__What to produce__
Each word in the data below should be copied exactly; the images should not.

[Saved entries]

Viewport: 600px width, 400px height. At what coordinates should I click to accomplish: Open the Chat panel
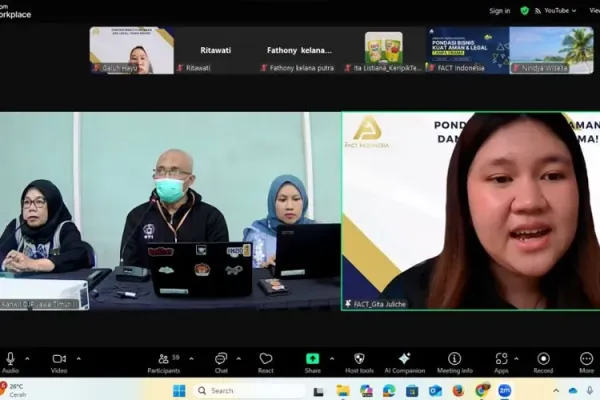(x=221, y=360)
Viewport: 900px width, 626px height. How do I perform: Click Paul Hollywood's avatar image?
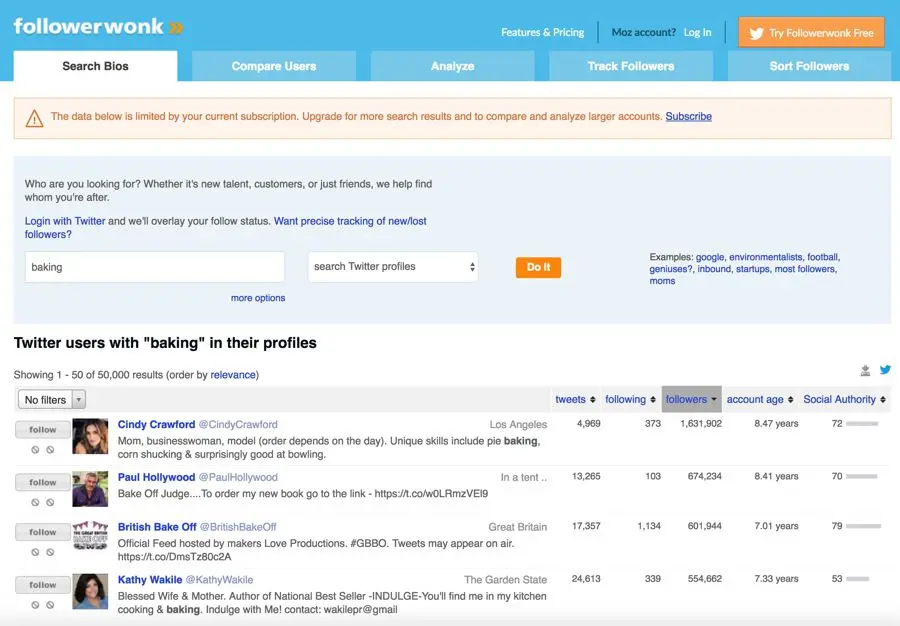(90, 489)
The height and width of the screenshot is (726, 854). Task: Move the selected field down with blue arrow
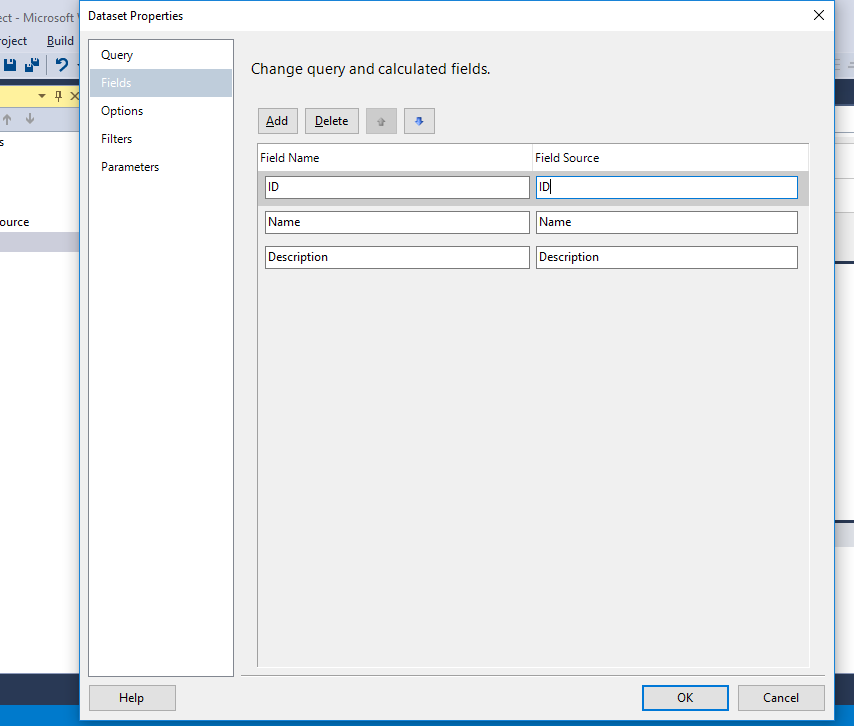coord(419,120)
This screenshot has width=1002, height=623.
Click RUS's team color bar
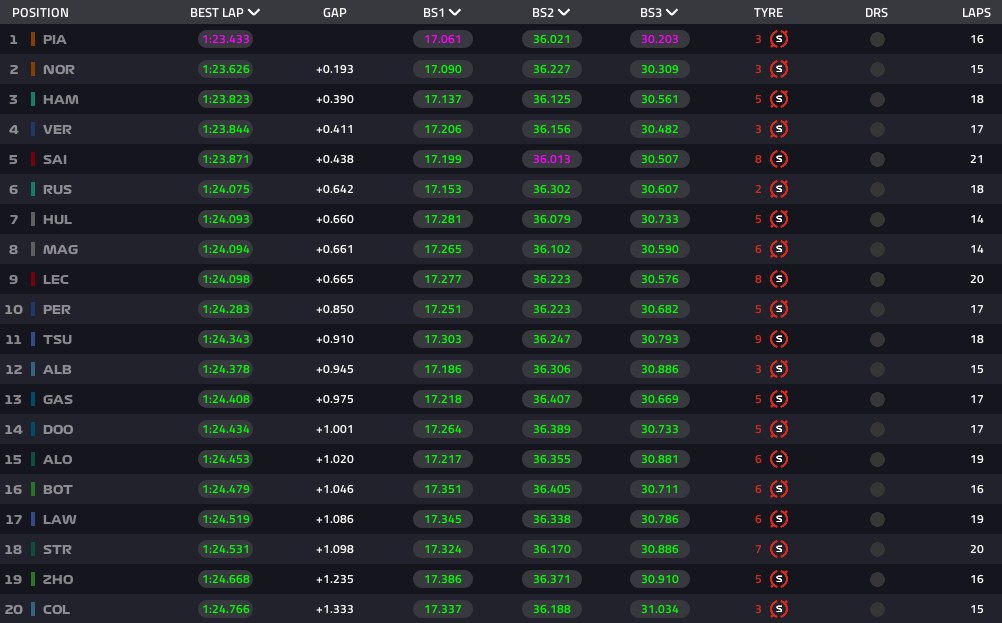(x=33, y=189)
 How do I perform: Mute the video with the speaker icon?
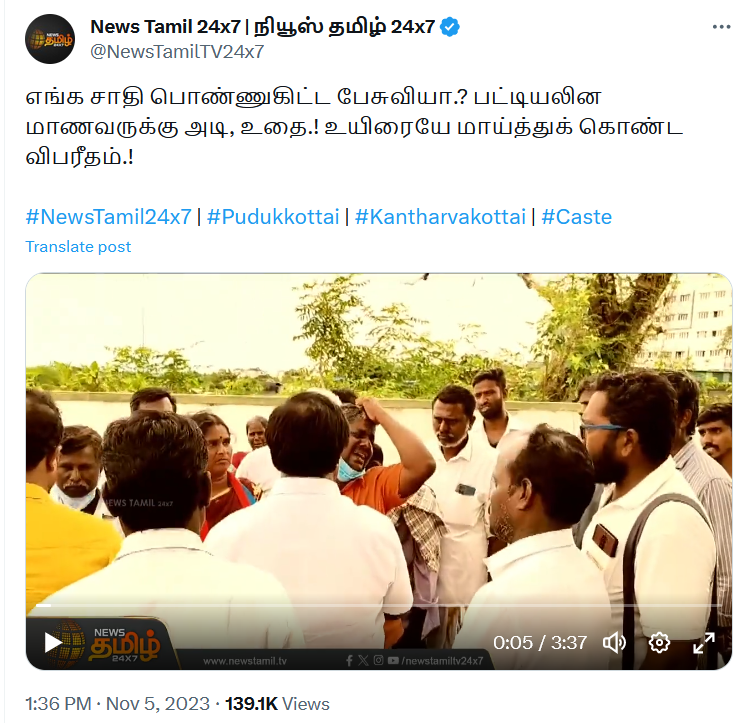point(614,643)
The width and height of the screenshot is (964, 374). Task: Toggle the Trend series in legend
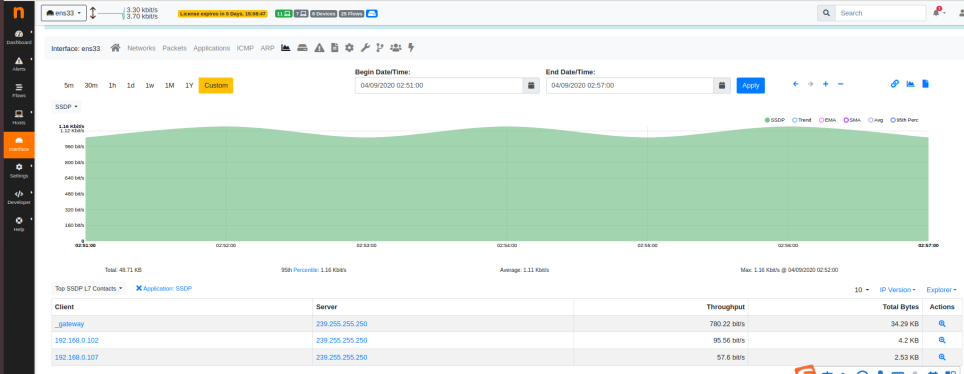coord(803,120)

__Finished exercise__
Viewport: 600px width, 400px height. At what coordinates should I click to accomplish: Open the Chat panel
(x=221, y=360)
Viewport: 900px width, 626px height. How do I perform: Click Paul Hollywood's avatar image?
(90, 489)
The height and width of the screenshot is (726, 854). Task: Move the selected field down with blue arrow
coord(419,120)
This screenshot has width=1002, height=623.
Click RUS's team color bar
(x=33, y=189)
 How do I perform: Mute the video with the speaker icon?
point(614,643)
The width and height of the screenshot is (964, 374). Task: Toggle the Trend series in legend
coord(803,120)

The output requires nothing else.